═════ Texto extraído
Su explosión en el siglo XIII coincide con el período de mayor esplendor de la escolástica, una de las mayores cimas del pensamiento humano, cuando los sabios cristianos fueron capaces de dejar perfectamente dibujado para la historia el camino filosófico en el que se aunaban, como piezas del mismo rompecabezas que son, Fe y Razón.

Llegados a este punto, no se extrañará el lector si afirmamos que no encontramos que sea meramente casual la coincidencia en el tiempo del declive gótico con el ocaso escolástico del siglo XV. Ambos fenómenos van de la mano; ambos gigantes sucumben ante una nueva cosmovisión que supone un giro copernicano respecto al mundo medieval.

La Edad Moderna: Renacimiento, Barroco y Neoclásico

A partir del Quattrocento italiano, el veneno del antropocentrismo se instala en las conciencias de las clases cultas de una parte importante de Europa. No es este el lugar de profundizar en las causas y manifestaciones externas de este cambio radical. Durante los siglos XV y XVI, España fue prácticamente la única nación europea que, gracias al excepcional celo de sus católicos monarcas, conservó íntegramente su Fe, y mantuvo las escuelas de pensamiento en Teología, Derecho, Filosofía, etc., plenamente conformes a la doctrina de la Iglesia.

Sigue, por ende, sin ser casualidad, que la edificación y, en general, el arte religioso en España continuase siendo clarísimamente preponderante sobre el civil (lo que no sucedía en la Italia de los mecenas y condottieri), y que las influencias renacentistas pasasen prácticamente desapercibidas, sustituidas por estilos autóctonos, como el gótico flamígero, el herreriano o, incluso, el colonial en América. ¡Cuántas veces hemos oído despreciar estas formas artísticas como fruto del retraso español a la hora de recoger las “modas” europeas! Si hablamos de un siglo en el que España era el centro del mundo, ¿qué sentido tiene afirmar una falacia tan bobalicona?

El humanismo y el erasmismo generaron el caldo de cultivo, en Europa, que hizo posible el retorno a las formas clásicas, como consecuencia del retorno al hombre como medida de todas las cosas, como ombligo de las investigaciones especulativas. Para muchos de aquellos pensadores, la Fe en la que fueron bautizados dejó de ser el centro de sus vidas, para adoptar el papel de mero árbitro social que tenía el paganismo antiguo. Tirando del hilo, se llega a la Reforma protestante, al desgarro de la Iglesia, y a la herida abierta y supurante que sufre Occidente desde hace 500 años.

Sin embargo, en Trento tiene lugar la reacción. La Reforma católica o Contrarreforma, iluminada por el Concilio y ejecutada con precisión militar por los seguidores del Capitán de Loyola, planta cara y combate de tú a tú con la nueva posición intelectual mayoritaria. En el plano militar, el combate lo mantiene España frente a la entente de potencias protestantes y a la doblez de la católica Francia.
══════════
═════ Información proporcionada
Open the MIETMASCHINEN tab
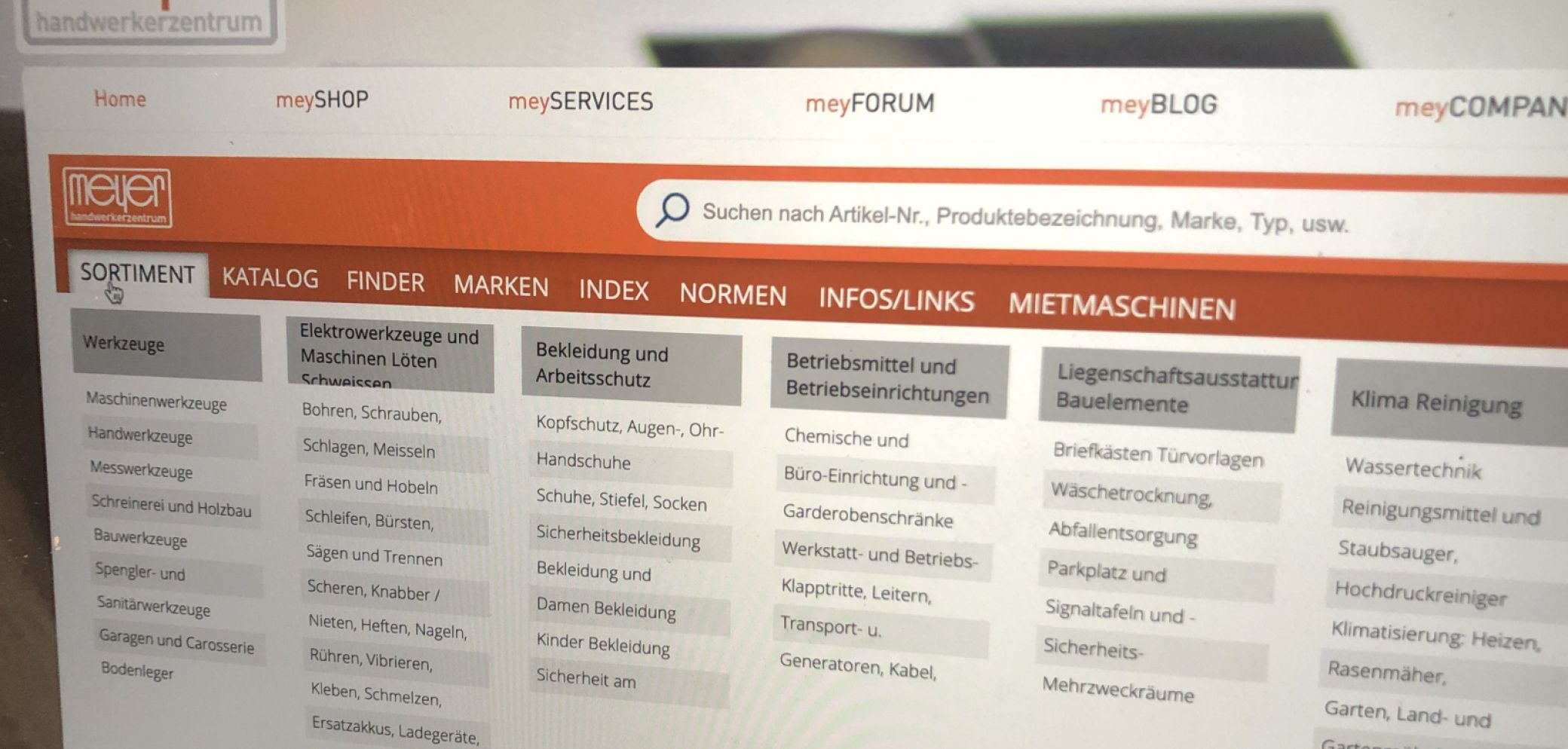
══════════
## Tareas propuestas
• a. Indica si cada afirmación concuerda con el texto sobre el arte religioso y la escolástica, y cita las palabras exactas que lo deciden: (i) el declive gótico y el ocaso escolástico se sitúan en el mismo siglo; (ii) en España las influencias renacentistas predominaron sobre los estilos autóctonos; (iii) la Contrarreforma fue ejecutada por los seguidores del Capitán de Loyola.
• b. Redacta la continuación del texto sobre el arte religioso y la escolástica desde el punto en que termina.

## Resultados finales
• a.
(i) Sí: "la coincidencia en el tiempo del declive gótico con el ocaso escolástico del siglo XV".
(ii) No: "las influencias renacentistas pasasen prácticamente desapercibidas, sustituidas por estilos autóctonos".
(iii) Sí: "ejecutada con precisión militar por los seguidores del Capitán de Loyola".

• b.
En cuanto al arte, el siglo XVII ve nacer un nuevo estilo católico, pedagógico y de lucha contra los herejes: el barroco. Supera al gótico en muchas facetas, en la escultórica y pictórica, sobre todo, como es lógico atendiendo a los progresos técnicos habidos en tres siglos, y a la preponderancia que se concederá a la representación de los santos y de escenas relacionadas con los dogmas recién definidos.

Pero, entre tanto, el racionalismo, heredero del humanismo de Erasmo, Petrarca y Castiglione, se había ido consolidando con Descartes, Spinoza, Leibniz y la mecánica de Newton, que, al quedar ya definida al margen de la Teología, como una cuestión “técnica”, escapa a su control y ejerce una insana influencia en las clases educadas, que estaban siendo progresivamente dominadas por las tesis racionalistas.

Así, el siglo XVIII es el siglo de la “Ilustración”; el siglo de Voltaire, Rousseau y Montesquieu; el siglo de la masonería deísta y presuntamente filantrópica; el siglo de la Enciclopedia frente a la Iglesia “oscurantista”; el siglo que culmina con la Revolución Francesa entronizando a la diosa Razón en Nôtre-Dame. El siglo XVIII es el siglo del neoclásico, el siglo de vuelta generalizada a la concepción antropocéntrica, con el imperativo categórico de Kant como telón de fondo de la nueva moral autónoma, que renuncia a la ley objetiva.

El deseo de fidelidad a los modelos antiguos se vio alentado por los descubrimientos arqueológicos que a mediados del siglo XVIII asombraron a Europa, principalmente las ruinas de Pompeya y Herculano. La voluntad arcaizante se expresa sobre todo en una arquitectura civil (e incluso religiosa, como el caso de la Iglesia de la Madeleine de París) de líneas rectas y proporciones clásicas, que recupera los cinco órdenes arquitectónicos empleados por los romanos, y por unos motivos en escultura y pintura que, abandonando casi por completo la temática religiosa, vuelven a representar principalmente escenas mitológicas paganas. Entre tanto, por cierto, en España se seguía haciendo barroco, una vez más.

El afán de recuperación de la Antigüedad se llegó a plasmar en los símbolos políticos: no es tampoco casual que los revolucionarios franceses reclamasen para sí la herencia estética de la República romana, ni que Napoleón hiciese lo propio con el Imperio (romano a secas; ni sacro, ni romano-germánico, que, históricamente, le quedaba mucho más cerca). Con las guerras napoleónicas, entramos en la última división histórica que plantearemos: la Edad Contemporánea.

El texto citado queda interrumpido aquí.